How to Account for Social Security Income
Rather than counting Social Security income and pension income as part of your bond allocation, I’d suggest using this method for fitting them into your overall retirement plan:
- Determine how much money you’re going to be spending each year during retirement.
- From that, subtract any part-time job or business income you expect to earn.
- From that, subtract your Social Security and pension income to determine how much income you will need from your investments.
- Divide that number by the size of your portfolio to calculate your required withdrawal rate.
- Choose an asset allocation that you believe will best satisfy that withdrawal rate.
This way, rather than counting Social Security and your pension as liquid, tangible investments (which they aren’t), you’re counting them as income sources (which is what they are).
Social Security Bond Problems
In case you aren’t convinced, let’s take a look at how counting Social Security income as a bond could cause some problems.

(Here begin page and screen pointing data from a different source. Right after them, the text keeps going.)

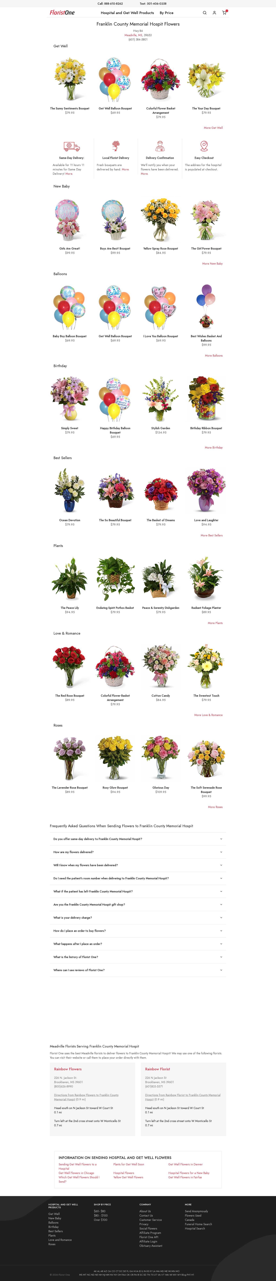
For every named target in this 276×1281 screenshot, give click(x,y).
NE (96, 1274)
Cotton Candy (161, 696)
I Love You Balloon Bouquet (160, 336)
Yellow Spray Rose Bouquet (160, 249)
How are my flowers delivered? (74, 852)
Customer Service (150, 1220)
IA (137, 1271)
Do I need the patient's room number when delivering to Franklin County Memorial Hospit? (111, 878)
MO (178, 1271)
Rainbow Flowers (68, 1069)
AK (95, 1271)
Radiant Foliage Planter (206, 608)
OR (132, 1274)
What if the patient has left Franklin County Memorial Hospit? (93, 891)
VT (163, 1274)
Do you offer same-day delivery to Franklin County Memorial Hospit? (98, 839)
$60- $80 (99, 1211)
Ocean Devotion (69, 520)
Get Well (54, 1214)
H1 (192, 1274)
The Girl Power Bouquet (206, 249)
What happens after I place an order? (78, 944)
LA (154, 1271)
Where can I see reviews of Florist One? (79, 970)
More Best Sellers (212, 535)
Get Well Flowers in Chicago (76, 1173)
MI (169, 1271)
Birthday (53, 1227)
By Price (166, 12)
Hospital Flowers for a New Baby (188, 1173)
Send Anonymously (196, 1211)
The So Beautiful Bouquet (115, 520)
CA (109, 1271)
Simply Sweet (69, 428)
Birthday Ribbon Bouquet (206, 428)
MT (84, 1274)
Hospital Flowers (123, 1173)
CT (117, 1271)
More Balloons (214, 356)
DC (121, 1271)
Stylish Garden (160, 428)
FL (128, 1271)
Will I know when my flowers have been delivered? (86, 865)
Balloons (53, 1223)
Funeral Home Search (198, 1224)
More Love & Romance (208, 715)
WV (175, 1274)
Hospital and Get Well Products (127, 12)
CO (113, 1271)
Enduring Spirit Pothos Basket (115, 608)
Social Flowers (148, 1228)
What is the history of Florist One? (76, 957)
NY (115, 1274)
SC (141, 1274)
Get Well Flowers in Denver (185, 1164)
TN (148, 1274)
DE (124, 1271)
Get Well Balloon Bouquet (115, 108)
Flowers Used (193, 1215)
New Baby (54, 1218)
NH (100, 1274)
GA (131, 1271)
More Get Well (213, 128)
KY (151, 1271)
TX (152, 1274)
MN (173, 1271)
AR (101, 1271)
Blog (184, 1274)
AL (98, 1271)
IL (142, 1271)
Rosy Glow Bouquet (115, 788)
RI (138, 1274)
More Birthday (214, 448)
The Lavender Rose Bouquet (70, 788)
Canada (189, 1220)
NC (88, 1274)
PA (135, 1274)
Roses (51, 1244)
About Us (145, 1211)
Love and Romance (60, 1240)
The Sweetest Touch (206, 696)
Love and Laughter (206, 520)
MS (140, 35)
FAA (124, 1274)
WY (179, 1274)
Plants (52, 1235)
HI (135, 1271)
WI (170, 1274)
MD (162, 1271)
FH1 (189, 1274)
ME (166, 1271)
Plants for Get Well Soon (128, 1164)
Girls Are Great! (69, 249)
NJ (104, 1274)
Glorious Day (161, 788)
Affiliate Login (148, 1241)
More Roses (215, 807)
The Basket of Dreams (161, 520)
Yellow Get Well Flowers (128, 1177)
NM (107, 1274)
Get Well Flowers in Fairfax (185, 1177)
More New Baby (212, 264)
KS (148, 1271)
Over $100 (100, 1220)
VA (159, 1274)
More (68, 174)
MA (158, 1271)
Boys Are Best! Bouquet (115, 249)
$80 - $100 (101, 1215)
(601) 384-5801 (138, 39)
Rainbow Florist (157, 1069)
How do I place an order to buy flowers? (80, 931)
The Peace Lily (70, 608)
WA (167, 1274)
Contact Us (146, 1215)
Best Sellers (55, 1231)
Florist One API (148, 1237)
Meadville (130, 35)
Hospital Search (195, 1228)
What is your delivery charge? (73, 918)
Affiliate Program (150, 1233)
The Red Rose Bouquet (69, 696)
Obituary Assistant (150, 1246)
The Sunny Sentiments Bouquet (69, 108)
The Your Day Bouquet (206, 108)
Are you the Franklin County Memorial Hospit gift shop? (89, 905)
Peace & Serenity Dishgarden (160, 608)
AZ (105, 1271)
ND (92, 1274)
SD (144, 1274)
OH (119, 1274)
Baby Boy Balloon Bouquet (70, 336)
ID (140, 1271)
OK (128, 1274)
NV (111, 1274)
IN (145, 1271)
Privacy (143, 1224)
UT (155, 1274)
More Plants (215, 623)
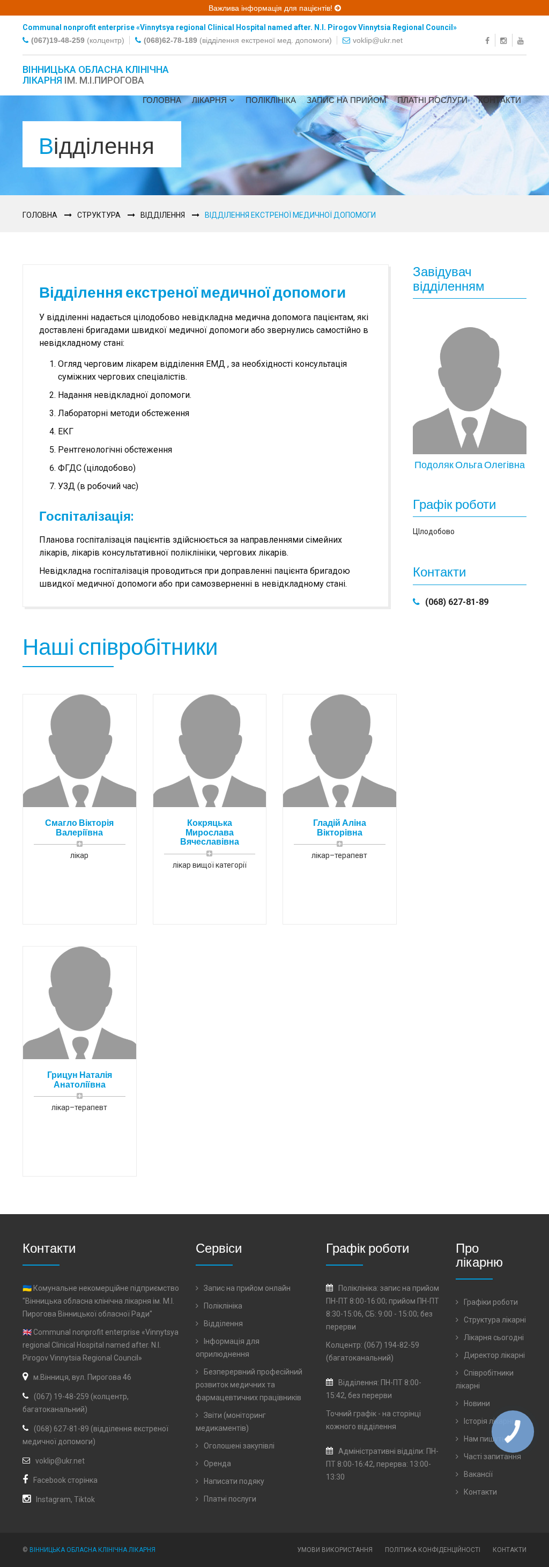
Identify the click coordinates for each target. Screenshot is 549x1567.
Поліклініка (271, 100)
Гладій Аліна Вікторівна (339, 827)
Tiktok (84, 1499)
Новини (476, 1403)
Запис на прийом (347, 100)
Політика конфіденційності (432, 1550)
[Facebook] (488, 40)
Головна (162, 100)
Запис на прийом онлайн (246, 1288)
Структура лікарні (494, 1319)
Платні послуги (432, 100)
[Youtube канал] (521, 40)
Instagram (53, 1499)
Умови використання (335, 1550)
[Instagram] (504, 40)
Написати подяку (233, 1481)
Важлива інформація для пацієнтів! (272, 8)
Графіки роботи (490, 1302)
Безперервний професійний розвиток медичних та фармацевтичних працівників (249, 1385)
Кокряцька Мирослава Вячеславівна (209, 831)
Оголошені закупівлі (238, 1446)
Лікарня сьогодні (493, 1337)
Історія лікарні (487, 1421)
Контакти (499, 100)
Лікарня (209, 100)
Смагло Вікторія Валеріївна (79, 827)
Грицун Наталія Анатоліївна (79, 1079)
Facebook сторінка (65, 1480)
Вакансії (477, 1474)
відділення (377, 1426)
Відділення (162, 215)
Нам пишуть (484, 1439)
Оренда (216, 1463)
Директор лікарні (493, 1355)
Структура (99, 215)
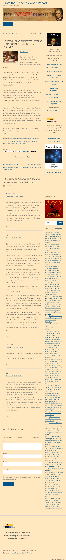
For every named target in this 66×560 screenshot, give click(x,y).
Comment (7, 442)
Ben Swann (24, 52)
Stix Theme (28, 553)
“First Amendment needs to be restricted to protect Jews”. (53, 407)
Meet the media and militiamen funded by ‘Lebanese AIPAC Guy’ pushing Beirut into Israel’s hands (53, 431)
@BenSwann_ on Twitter (18, 144)
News (40, 33)
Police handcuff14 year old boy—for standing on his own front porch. (53, 361)
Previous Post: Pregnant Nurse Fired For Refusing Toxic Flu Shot (11, 167)
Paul (28, 157)
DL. (7, 373)
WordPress (15, 553)
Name (5, 453)
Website (6, 469)
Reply (7, 227)
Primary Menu (8, 24)
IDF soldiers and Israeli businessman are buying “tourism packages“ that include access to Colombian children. (53, 397)
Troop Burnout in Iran (55, 403)
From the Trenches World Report (25, 3)
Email (5, 461)
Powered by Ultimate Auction (58, 559)
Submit (60, 222)
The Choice (54, 484)
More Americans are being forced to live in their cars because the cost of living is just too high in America (53, 440)
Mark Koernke (11, 194)
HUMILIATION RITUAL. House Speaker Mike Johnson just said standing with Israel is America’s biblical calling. (52, 248)
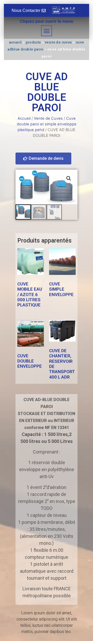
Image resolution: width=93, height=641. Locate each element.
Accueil (15, 42)
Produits (33, 42)
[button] (46, 30)
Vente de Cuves (58, 42)
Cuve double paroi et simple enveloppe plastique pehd (46, 124)
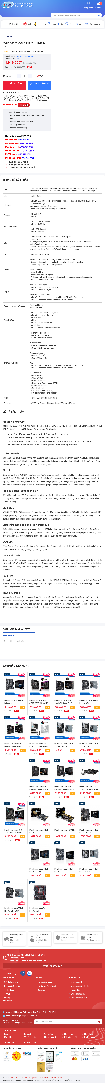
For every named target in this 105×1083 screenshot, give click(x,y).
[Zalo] (29, 973)
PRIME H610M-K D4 (11, 93)
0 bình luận (8, 635)
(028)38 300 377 (52, 965)
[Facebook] (22, 973)
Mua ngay (14, 710)
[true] (99, 1021)
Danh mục (13, 24)
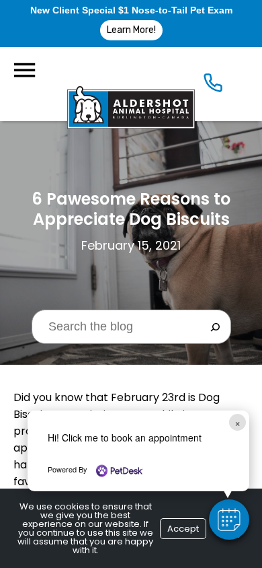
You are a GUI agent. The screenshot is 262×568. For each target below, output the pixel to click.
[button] (229, 519)
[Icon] (213, 86)
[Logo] (131, 84)
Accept (183, 528)
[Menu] (24, 70)
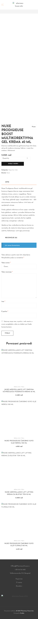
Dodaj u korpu (13, 163)
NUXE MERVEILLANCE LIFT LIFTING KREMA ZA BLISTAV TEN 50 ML (19, 493)
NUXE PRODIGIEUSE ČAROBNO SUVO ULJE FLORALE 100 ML (19, 544)
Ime (3, 301)
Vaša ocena (6, 263)
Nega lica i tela (13, 170)
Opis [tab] (7, 182)
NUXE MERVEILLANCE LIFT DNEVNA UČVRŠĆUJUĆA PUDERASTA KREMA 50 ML (19, 391)
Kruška (22, 613)
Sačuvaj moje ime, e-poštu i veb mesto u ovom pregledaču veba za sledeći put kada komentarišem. (16, 324)
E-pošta (4, 311)
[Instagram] (19, 600)
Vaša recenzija (7, 272)
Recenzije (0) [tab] (11, 237)
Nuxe (34, 126)
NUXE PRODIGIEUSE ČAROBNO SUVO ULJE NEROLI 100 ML (19, 442)
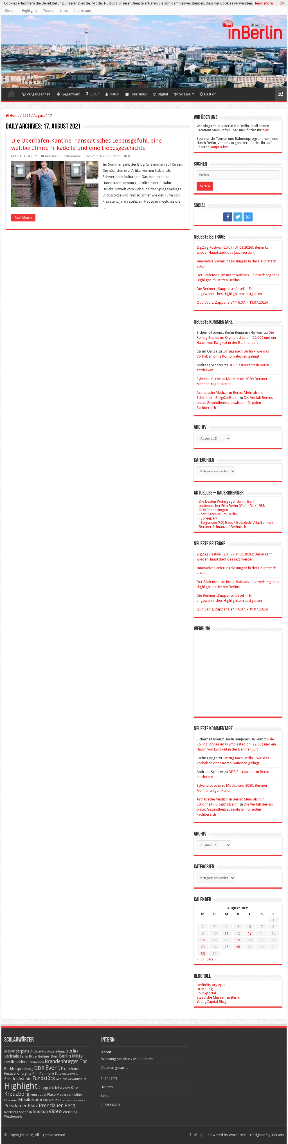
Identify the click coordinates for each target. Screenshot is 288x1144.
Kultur (94, 94)
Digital (163, 94)
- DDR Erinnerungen (212, 510)
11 (226, 933)
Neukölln (50, 1100)
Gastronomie (71, 156)
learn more (264, 3)
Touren (48, 11)
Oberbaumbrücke (71, 1100)
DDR (39, 1068)
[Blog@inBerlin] (144, 51)
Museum (10, 1100)
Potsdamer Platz (21, 1105)
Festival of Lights (18, 1073)
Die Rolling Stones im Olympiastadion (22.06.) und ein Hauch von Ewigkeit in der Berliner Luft (236, 337)
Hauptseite (218, 147)
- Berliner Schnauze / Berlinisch (221, 527)
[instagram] (248, 216)
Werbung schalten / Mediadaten (127, 1059)
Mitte (78, 1095)
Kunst (34, 1095)
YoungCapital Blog (211, 1001)
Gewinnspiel (77, 1079)
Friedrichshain (18, 1078)
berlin (72, 1051)
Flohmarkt (46, 1074)
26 (238, 947)
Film (35, 1074)
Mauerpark (65, 1095)
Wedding (70, 1112)
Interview (62, 1087)
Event (52, 1067)
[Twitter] (237, 216)
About (9, 11)
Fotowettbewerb (66, 1074)
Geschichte (90, 156)
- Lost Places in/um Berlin (217, 514)
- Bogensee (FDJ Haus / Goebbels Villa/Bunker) (235, 522)
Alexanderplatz (17, 1051)
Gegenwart (71, 94)
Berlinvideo (36, 1062)
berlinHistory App (211, 985)
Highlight (21, 1086)
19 (238, 940)
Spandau (25, 1112)
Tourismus (138, 94)
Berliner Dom (48, 1056)
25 (226, 947)
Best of (210, 94)
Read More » (23, 218)
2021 (26, 115)
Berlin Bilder (28, 1056)
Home (11, 93)
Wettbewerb (13, 1116)
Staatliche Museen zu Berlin (218, 997)
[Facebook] (227, 216)
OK (282, 3)
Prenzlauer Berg (57, 1105)
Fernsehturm (70, 1069)
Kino (74, 1087)
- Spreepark (207, 518)
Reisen (115, 156)
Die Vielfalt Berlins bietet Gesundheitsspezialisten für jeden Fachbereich (235, 402)
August (39, 115)
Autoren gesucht (114, 1067)
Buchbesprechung (18, 1069)
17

Let’s imagine that you get $20,000 per year in Social Security income and $20,000 in pension income. If we were to count those income streams as bonds and we assume the bond has a 4.07% interest rate (that of a 30-year T-Bond at the moment), they’d be worth a total of $982,800.
And let’s assume that you need another $20,000 each year in addition to your social security and pension income. If you have a $450,000 portfolio, that’s a 4.44% withdrawal rate. If you retire at age 65 and use the “age in bonds” rule, you’d have the following allocation:
- $0 in bonds; $450,000 in stocks (because social security and pension income would more than satisfy the entire bond allocation).
In other words, in such a scenario, if you count Social Security and pension income as if they were bonds, you’d be going into retirement with all of your investable assets in stocks, and you’d be using a 100% stock portfolio to satisfy a 4.44% withdrawal rate.
Yes, if things go your way and the stock market performs well when you need it to, your plan would work out OK. But it’s far from a sure bet.
Instead, count the income streams as an offset to your expenses, then ask yourself what allocation you should use to satisfy the necessary 4.44% withdrawal rate.